AIN Air Transport Perspective » August 5, 2013
Etihad Airways chief executive James Hogan (left) and Jet Airways chairman Naresh Goyal. (Photo: Etihad Airways)
August 5, 2013, 12:10 PM

Clearance of Etihad Airways’s $380 million investment in Jet Airways by India’s Foreign Investment Promotion Board (FIPB) last week has paved the way for completion of the deal. The airlines now await approval from the Cabinet Committee on Economic Affairs (CCEA), which oversees foreign investment proposals of more than $200 million, and security clearances of foreign nationals.

Numerous caveats in the shareholder agreement now address concerns about the possibility that Etihad Airways would gain control of Jet Airways, despite the fact that the deal would give Etihad only a 24-percent stake. The restructured airline’s board would consist of 12 members, four appointed by Jet and two by Etihad (compared with the original plan for an equal number). Independents would account for the rest.

Announced three months ago, the deal promises a lifeline for Jet Airways, which carries outstanding debts of approximately $800 million.
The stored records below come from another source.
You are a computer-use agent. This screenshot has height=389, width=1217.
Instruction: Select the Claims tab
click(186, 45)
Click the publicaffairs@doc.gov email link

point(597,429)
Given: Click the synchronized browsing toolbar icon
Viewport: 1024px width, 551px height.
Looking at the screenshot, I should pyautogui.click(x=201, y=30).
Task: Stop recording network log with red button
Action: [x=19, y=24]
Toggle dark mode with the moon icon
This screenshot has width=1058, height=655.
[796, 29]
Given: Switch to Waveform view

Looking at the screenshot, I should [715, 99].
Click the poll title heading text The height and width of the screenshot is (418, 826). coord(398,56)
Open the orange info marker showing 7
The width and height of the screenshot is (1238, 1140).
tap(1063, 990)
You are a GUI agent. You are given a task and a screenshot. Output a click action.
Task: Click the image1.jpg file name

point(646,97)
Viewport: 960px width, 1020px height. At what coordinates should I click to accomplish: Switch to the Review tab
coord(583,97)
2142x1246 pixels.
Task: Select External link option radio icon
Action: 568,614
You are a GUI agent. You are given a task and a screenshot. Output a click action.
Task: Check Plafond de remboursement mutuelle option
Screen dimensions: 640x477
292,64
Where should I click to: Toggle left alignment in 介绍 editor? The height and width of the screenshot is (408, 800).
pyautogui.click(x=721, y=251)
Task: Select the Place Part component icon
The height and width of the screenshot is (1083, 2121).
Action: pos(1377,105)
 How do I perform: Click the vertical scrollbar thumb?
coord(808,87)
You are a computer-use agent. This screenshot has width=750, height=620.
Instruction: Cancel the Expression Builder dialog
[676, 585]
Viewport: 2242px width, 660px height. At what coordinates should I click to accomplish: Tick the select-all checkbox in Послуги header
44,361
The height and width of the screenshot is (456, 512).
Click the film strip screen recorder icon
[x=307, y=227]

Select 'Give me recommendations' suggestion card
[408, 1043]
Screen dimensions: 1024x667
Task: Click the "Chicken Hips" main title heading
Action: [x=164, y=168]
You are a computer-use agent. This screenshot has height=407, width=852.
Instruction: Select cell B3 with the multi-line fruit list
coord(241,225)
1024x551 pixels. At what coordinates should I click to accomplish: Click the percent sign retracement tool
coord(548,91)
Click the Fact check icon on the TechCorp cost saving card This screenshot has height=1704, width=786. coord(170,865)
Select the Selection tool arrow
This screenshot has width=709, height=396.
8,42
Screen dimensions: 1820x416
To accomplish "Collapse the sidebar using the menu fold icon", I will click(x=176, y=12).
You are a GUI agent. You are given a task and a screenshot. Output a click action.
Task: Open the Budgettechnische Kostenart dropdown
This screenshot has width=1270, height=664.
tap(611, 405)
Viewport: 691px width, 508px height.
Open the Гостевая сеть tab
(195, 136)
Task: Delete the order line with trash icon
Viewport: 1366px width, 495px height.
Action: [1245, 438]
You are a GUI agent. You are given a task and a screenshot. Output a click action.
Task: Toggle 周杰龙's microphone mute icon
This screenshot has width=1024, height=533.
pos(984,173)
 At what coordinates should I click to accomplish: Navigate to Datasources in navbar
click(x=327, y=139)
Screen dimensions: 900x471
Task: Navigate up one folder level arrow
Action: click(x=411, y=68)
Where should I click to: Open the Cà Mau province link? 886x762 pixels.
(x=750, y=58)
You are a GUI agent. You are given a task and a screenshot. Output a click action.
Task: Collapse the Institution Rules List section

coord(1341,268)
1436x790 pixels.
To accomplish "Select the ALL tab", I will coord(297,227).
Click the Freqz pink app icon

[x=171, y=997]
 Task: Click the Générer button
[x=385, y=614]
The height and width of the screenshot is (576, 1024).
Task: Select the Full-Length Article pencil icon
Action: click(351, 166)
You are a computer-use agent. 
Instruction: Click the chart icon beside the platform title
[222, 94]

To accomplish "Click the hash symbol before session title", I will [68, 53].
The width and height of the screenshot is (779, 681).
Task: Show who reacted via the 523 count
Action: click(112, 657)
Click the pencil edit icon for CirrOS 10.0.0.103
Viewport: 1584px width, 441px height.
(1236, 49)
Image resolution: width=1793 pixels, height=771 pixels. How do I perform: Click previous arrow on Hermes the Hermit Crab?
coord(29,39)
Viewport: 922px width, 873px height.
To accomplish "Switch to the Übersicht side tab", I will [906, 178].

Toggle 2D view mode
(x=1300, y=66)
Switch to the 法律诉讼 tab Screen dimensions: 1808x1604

An air services agreement between the United Arab Emirates and India’s Ministry of Civil Aviation that awarded a 36,670 weekly seat entitlement, compared with the present 13,000, immediately followed. However, a raging debate continues over India’s sovereignty and apprehensions the deal could weaken the position of ailing national carrier Air India and disadvantage other Indian carriers.

Confusion reigns in a climate of murky government policy as more airlines such as budget carrier SpiceJet prepare to announce foreign investment. For example, although AirAsia India, the newest player to enter the Indian low-fare fray, received FIPB approval more than four months ago, it has yet to get its security clearance. The delay stands to push back its planned launch in December by a few months.

Rather than a system bound by numerous ministries responsible for specific clearances that come under their jurisdiction, India needs a “single-window” process, explained Amber Dubey, partner and head of aerospace and defense at global consultancy KPMG.

“Because we have so many complex rules and restrictions, precious man-hours of the government agencies are being wasted in checking whether the restrictions are being complied with,” said Dubey. “This is a private deal between two private entities…The government should seriously consider…completely freeing the airline sector from foreign direct investment restrictions.”